Of course as a band already well into middle age Tinariwen hardly has the oeuvre that the other artists had at a much earlier age, but then much of their best work probably still lies ahead. How many of the others can say the same? I bet they’ve got some of the best stories. And if life growing up in the desert seems like a curse, consider that they’ve also been very lucky coming from one of only a handful of places- besides Mali, maybe only Cuba, New Orleans, and where else?- that is truly musically magical. Thus when the Festival du Desert in Timbuktu was first getting off the ground less than a short ten years ago, you had the likes of Ali Farka Toure’, Oumou Sangare’, Justin Adams, and Robert Plant… yes that Robert Plant, there as participants and witnesses to something extraordinary about to take place, the unification of Mali by music, something still only tentative politically.
When I first became aware of Tinariwen only three short years ago, they were my big discovery of the year. Out of some 100+ CD’s that I gathered as part of my birthright as a first-time paying member of the World Music trade conference WOMEX, a short 3-song sampler by Tinariwen was my favorite. I turned other non-industry people on to it. Little did I know then of their preceding legend, guns and guitars and revolutions and revelations and all that, even less that they were about to break BIG, or big by world music standards anyway. Within a year they were opening for the Stones and touring small clubs in the
Fast forward to the present and Tinariwen is past the heady days of their triumphant international debut and ready to prove their staying power. To take twenty years to produce an album or two is one thing. Can they do it every year or two? If their new album is any indication, I suspect they can. Imidiwan (‘Companions’) shows no signs of the slowing down, toning down, self-conscious caution, or the- God forbid- cover album that frequently afflicts a red-hot band’s senior thesis. Too often a real ‘thriller’ gets followed by something ‘bad.’ And they now have to contend with many imitators and band-wagoneers, too. Anybody can do their version of ‘desert blues,’ but there’s more to it than that. Many bands play ‘Afro-Beat’ also, but how many can sound like Fela? It’s the same with Tinariwen. If they were a one-trick pony, they’d have washed up on the sand long ago. Imidiwan shows the full range of their repertoire.

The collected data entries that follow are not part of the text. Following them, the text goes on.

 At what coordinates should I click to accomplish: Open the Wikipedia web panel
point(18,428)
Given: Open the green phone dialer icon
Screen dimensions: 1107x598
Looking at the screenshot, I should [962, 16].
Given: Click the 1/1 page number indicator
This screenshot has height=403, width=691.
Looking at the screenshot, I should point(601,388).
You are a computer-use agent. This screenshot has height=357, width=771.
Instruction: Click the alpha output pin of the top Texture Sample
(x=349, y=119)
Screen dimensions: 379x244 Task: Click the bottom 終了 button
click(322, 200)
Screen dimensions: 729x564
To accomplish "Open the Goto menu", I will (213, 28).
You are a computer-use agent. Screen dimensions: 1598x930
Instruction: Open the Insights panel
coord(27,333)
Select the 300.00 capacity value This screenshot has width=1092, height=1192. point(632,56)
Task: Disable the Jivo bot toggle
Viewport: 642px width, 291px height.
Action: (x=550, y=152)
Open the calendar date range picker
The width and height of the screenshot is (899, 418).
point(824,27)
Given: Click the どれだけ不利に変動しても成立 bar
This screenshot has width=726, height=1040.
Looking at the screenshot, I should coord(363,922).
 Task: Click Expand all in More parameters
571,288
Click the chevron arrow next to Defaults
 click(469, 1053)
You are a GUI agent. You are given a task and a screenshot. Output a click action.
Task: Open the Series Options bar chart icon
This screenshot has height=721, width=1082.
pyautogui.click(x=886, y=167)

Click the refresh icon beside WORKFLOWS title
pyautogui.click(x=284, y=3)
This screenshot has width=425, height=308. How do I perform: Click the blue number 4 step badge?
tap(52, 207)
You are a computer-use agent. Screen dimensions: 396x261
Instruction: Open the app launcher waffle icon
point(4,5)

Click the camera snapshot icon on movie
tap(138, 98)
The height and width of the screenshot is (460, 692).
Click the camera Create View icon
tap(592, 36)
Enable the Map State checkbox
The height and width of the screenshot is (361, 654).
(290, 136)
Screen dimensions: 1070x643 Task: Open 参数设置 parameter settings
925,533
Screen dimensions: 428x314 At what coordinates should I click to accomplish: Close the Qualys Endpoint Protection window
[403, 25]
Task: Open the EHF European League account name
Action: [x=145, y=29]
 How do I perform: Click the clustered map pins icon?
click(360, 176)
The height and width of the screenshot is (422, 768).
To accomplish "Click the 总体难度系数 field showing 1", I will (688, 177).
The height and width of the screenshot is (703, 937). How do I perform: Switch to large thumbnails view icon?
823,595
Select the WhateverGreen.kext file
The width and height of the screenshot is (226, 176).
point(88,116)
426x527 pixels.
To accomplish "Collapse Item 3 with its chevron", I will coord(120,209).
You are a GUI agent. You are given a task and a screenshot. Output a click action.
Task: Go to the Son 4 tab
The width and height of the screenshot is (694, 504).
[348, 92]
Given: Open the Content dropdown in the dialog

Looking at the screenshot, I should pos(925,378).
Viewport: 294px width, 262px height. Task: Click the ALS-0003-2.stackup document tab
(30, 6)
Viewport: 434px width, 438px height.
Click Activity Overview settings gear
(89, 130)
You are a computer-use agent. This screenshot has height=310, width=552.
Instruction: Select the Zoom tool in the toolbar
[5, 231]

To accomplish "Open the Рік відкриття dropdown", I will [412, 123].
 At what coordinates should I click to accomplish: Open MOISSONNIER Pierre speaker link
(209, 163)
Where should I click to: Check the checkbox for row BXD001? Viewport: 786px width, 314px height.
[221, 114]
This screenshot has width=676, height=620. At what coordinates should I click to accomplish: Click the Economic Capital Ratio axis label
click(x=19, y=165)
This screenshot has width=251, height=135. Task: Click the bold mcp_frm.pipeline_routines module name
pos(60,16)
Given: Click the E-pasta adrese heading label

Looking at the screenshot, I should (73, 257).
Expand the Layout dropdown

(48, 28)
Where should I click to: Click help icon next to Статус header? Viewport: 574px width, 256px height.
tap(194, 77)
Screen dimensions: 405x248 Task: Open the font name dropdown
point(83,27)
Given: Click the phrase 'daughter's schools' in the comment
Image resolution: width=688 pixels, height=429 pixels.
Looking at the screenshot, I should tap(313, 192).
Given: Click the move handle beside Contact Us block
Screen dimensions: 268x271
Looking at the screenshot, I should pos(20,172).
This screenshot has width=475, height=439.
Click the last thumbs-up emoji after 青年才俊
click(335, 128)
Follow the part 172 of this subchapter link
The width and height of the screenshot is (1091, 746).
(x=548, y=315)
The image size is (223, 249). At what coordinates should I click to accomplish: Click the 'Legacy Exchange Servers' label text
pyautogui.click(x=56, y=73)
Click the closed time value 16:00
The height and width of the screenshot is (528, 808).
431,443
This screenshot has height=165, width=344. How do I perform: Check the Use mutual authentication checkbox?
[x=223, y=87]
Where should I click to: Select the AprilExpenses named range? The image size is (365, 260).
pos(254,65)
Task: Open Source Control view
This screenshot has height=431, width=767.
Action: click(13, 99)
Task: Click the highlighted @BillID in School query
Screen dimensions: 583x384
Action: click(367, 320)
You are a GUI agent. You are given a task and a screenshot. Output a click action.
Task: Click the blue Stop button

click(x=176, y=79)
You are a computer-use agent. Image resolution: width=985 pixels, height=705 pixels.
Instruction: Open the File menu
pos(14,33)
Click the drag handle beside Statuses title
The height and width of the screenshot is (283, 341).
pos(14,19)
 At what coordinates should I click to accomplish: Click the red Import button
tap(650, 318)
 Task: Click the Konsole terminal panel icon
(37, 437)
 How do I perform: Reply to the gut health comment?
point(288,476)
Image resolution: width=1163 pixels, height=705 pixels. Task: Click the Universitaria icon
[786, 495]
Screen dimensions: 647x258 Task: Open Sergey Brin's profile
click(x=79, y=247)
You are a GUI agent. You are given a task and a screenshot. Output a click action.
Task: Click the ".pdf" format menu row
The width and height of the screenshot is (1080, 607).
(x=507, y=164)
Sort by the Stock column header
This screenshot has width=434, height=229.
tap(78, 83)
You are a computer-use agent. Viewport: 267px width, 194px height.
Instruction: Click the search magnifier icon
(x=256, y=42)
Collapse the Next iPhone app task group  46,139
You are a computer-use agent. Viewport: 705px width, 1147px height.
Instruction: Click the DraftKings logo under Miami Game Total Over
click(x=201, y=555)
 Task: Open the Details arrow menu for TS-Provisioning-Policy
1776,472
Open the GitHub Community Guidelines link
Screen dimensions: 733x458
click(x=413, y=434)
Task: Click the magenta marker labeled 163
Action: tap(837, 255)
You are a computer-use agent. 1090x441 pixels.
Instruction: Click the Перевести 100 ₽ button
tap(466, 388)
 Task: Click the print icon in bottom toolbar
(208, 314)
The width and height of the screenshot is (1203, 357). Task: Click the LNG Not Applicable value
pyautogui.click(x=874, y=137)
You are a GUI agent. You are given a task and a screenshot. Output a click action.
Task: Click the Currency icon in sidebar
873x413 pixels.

In my lifetime, most of the albums I’ve listened to I’ve only heard once, and maybe half that many again only twice. Though I listen more than that to any album I review, I probably listened to Imidiwan five times… in rapid succession. That’s the highest compliment I can pay any album. They’ve still got the magic. The opening song ‘Imidiwan Afrik Temdam’ is classic Tinariwen, meditative and reflective as the desert wind, and the second song ‘Lulla’ follows in the same vein, adding those soothing female background vocals that balance the sometimes-raw Tinariwen sound so nicely. ‘Tenhert’ is a rap-and-boogie-woogie number and ‘Enseqi Ehad Didagh’ a slow earthy blues. ‘Tahult In’ follows in the boogie vein, which is a pleasant evolution to the Tinariwen repertoire, an enhanced down-to-earth melodical feel. In general, the album maybe veers a bit toward Ali Farka’s earthiness, and away from raw desert edginess. Chabiba sounds so much like an American folk lament that I halfway expected to hear Townes Van Zandt join in on a verse. Maybe success is mellowing Tinariwen out… or maybe not. Maybe it’s rounding them out. The closing song ‘Desert Wind’ is a five minute instrumental that needs no DJ remix version to define its sense of space. The space is infinite. That’s Imidiwan by Tinariwen. The desert just got less lonely. Check it out.